A aeronave ultraleve que caiu nessa quinta-feira, 17, na zona rural de Macambira, era classificada como aeronave experimental, de acordo com registro da Agência Nacional de Aviação Civil (Anac). O acidente provocou a morte do proprietário Oracio Jose dos Santos, de 61 anos.
Segundo informações do relatório da agência, a aeronave possuía o Certificado de Autorização de Voo Experimental (CAVE), que permite apenas operações experimentais sobre áreas não densamente povoadas.
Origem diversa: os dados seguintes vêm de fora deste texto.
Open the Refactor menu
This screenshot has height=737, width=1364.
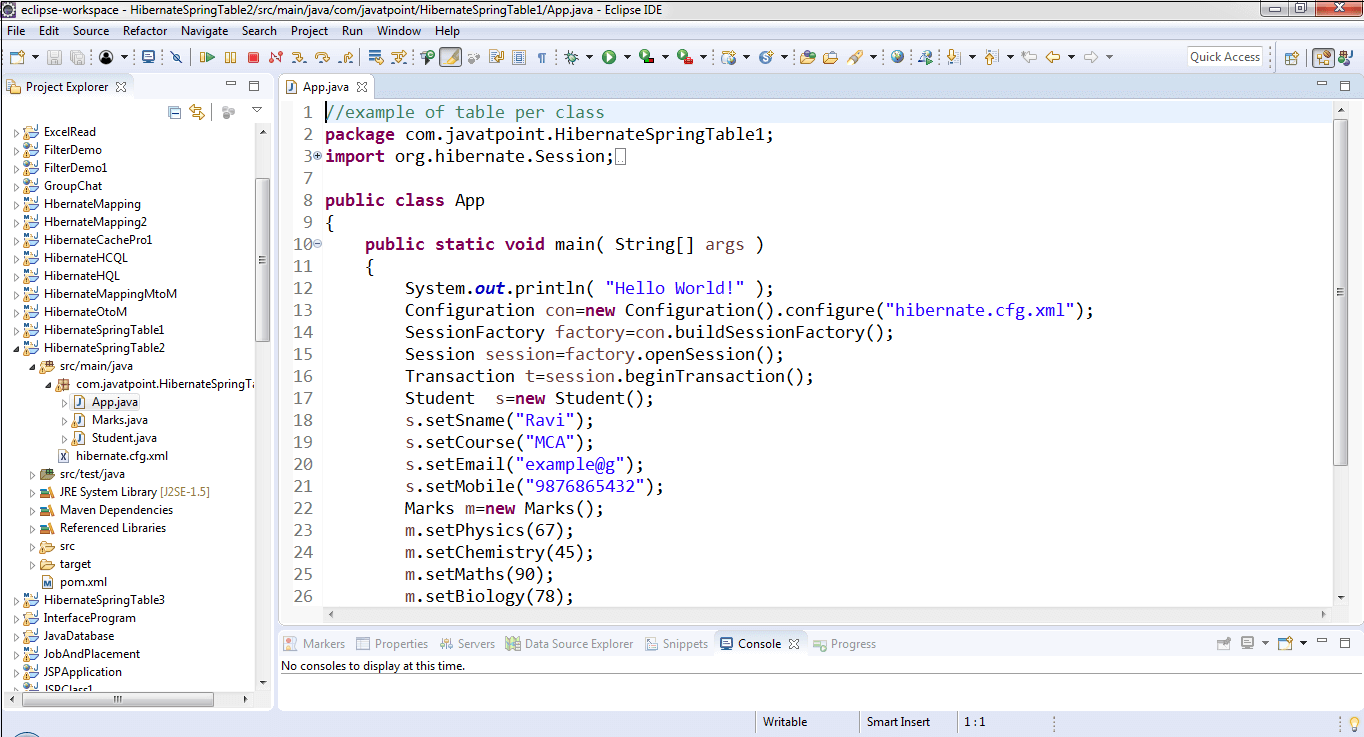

O certificado não autoriza operações com fins lucrativos nem voos em áreas urbanas.
De acordo com o Ministério de Portos e Aeroportos, atualmente, as operações permitidas para esse tipo de certificado são aquelas destinadas à pesquisa e desenvolvimento e ao treinamento de pilotos.
Além disso, o registro aponta que a aeronave tinha como propósito específico a operação de aeronave de construção amadora.
Segundo a Anac, esse tipo de aeronave é aquele cuja maior parte foi fabricada e montada por uma ou mais pessoas que realizaram a construção para fins próprios de educação ou recreação. As aeronaves de construção amadora podem ser produzidas a partir de projetos próprios ou adquiridos de terceiros, além de serem montadas a partir de conjuntos (kits).
A aeronave envolvida no acidente era um Ultraleger Mistral, fabricado em 1994, com capacidade para até dois passageiros. Conforme o registro da Anac, a aeronave foi adquirida em maio de 2025.